ICE
The best seat on an ICE train is 13. Or 17. Well that’s if it’s new stock. And the train’s forwarding. And the driver’s not opaqued the glass.
Seats 13 & 17 sit behind the driver’s cab. You see the cab, the driver, and the track ahead. I took seat 13, yesterday, by good luck. The driver played host; it was wonderful.
I’ve ridden the front of Docklands driverless trains, diving down tunnels at Fenchurch Street Station. It feels like a Thunderbirds set. Of course, Thunderbird trains were monorails, whooshing through bright white bendy concrete tunnels. There was no longing stretch of monorail, no wonderful racing fantasy trains stretching. My boy me knew futuristic rail tunnels would have no bends; knew Thunderbirds track was short for budget. Real tunnels would be straight for the comfort of futuristic passengers. Until I drove that docklands train. Well, sat in the drivers seat. There it was; the unreal, bright white concrete tunnel, and it was bendy. Bendy, bendy, bloody bendy
The youthful me watched music videos, French train drivers’ cabs, sped up: the Old Grey Whistle Test; videos so good they’re copied today. And now I’ve experienced that video fantasy too.
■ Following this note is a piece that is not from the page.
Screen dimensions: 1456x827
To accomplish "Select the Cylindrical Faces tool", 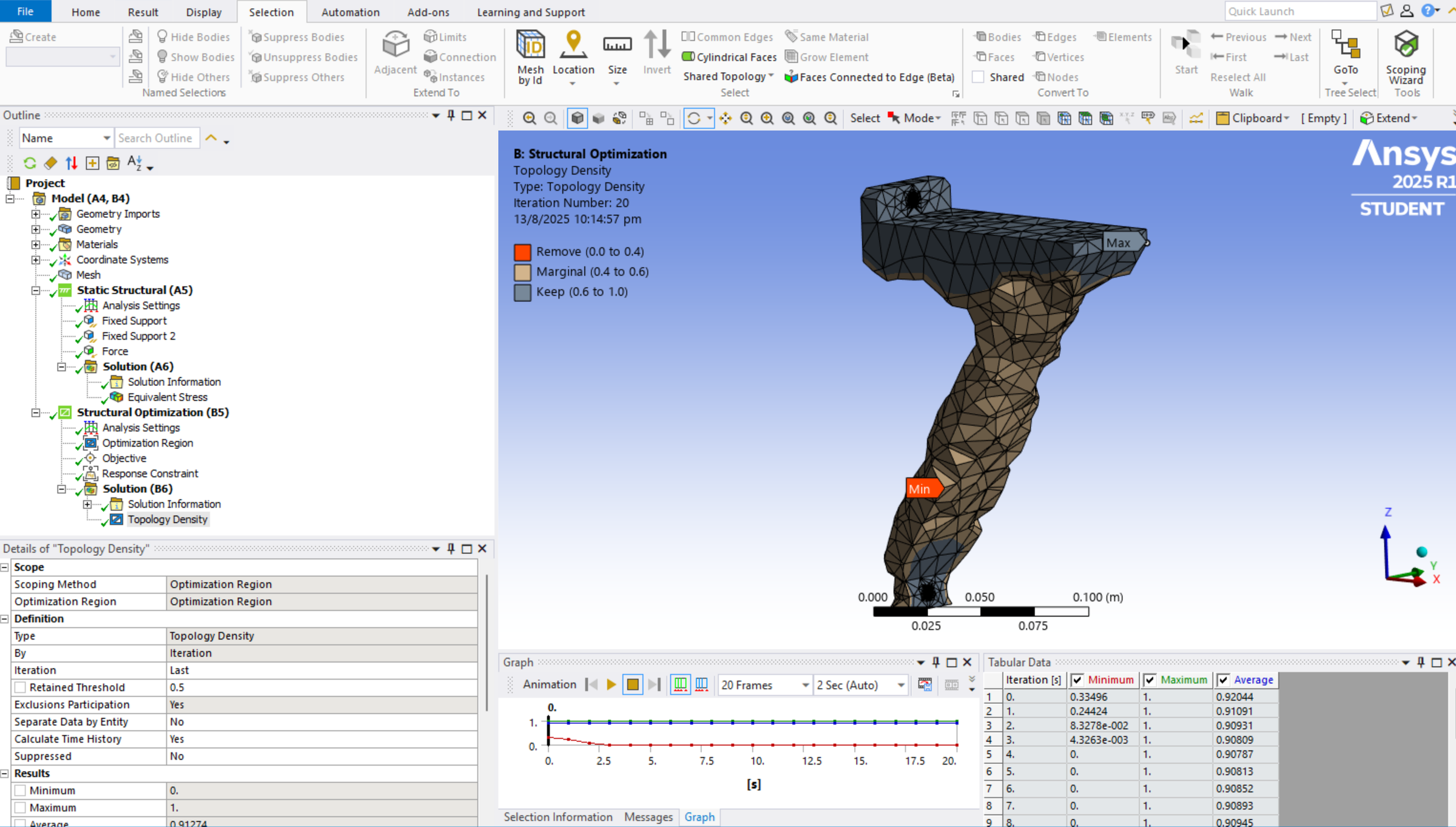I will tap(728, 56).
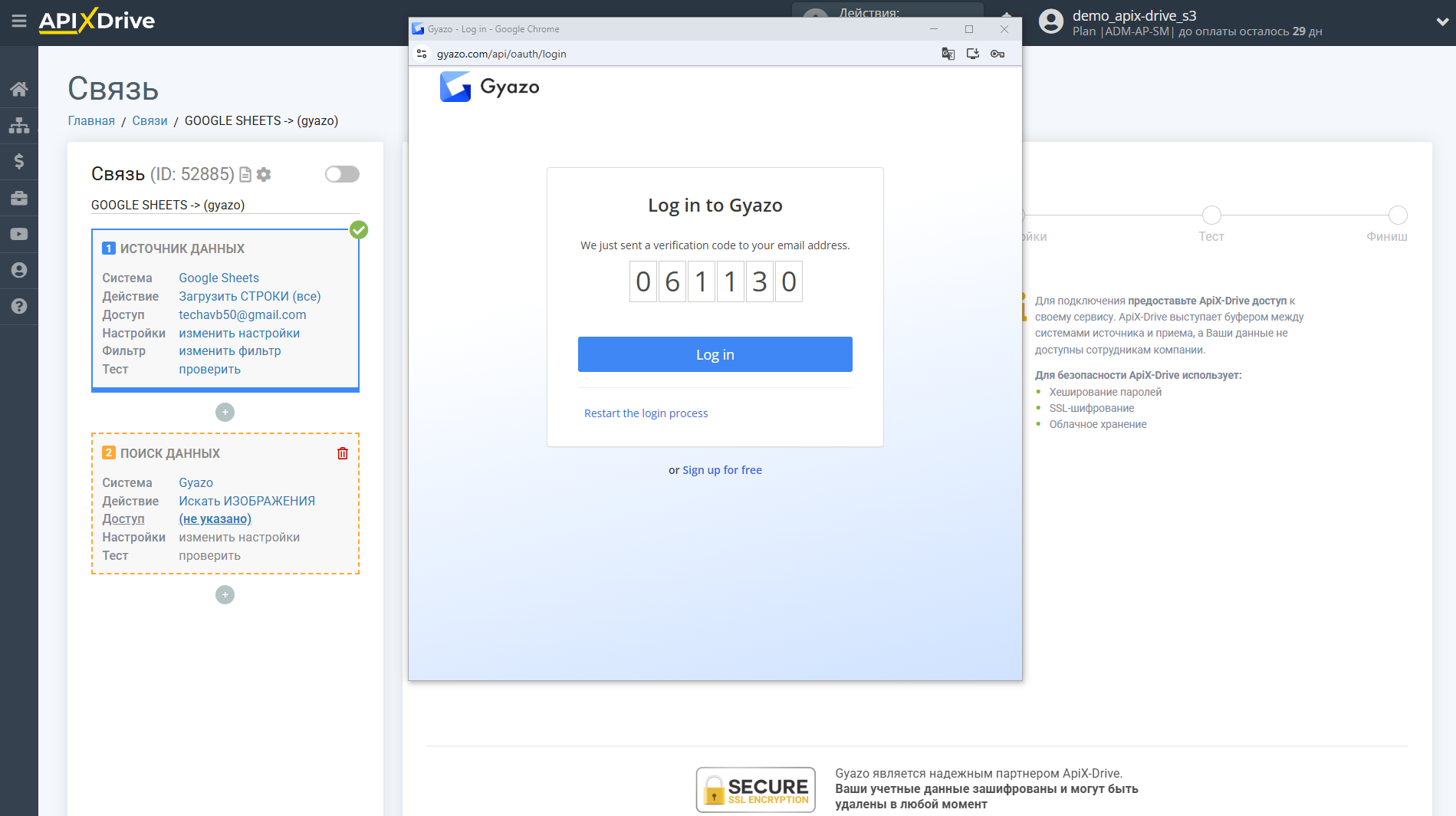This screenshot has width=1456, height=816.
Task: Open the hamburger menu icon top-left
Action: [19, 21]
The rhythm of wire pillars whooshing silently past; old trains racing to on the other track; slowing down for stations to shake and vamoosh. Deutsche Bahn even ran my train 40 minutes late to rush into the setting sun.
Ah, but reality is useless at imitating fantasy. It so insists on detail. No fantasy train driver would keep muttering “scheiss”, und “fünfzig percent Traction”. No fantasy driver, leaving a station, would light up a fag and make a phone call. Reality has all those dusty details fantasy omits, like ordinary days.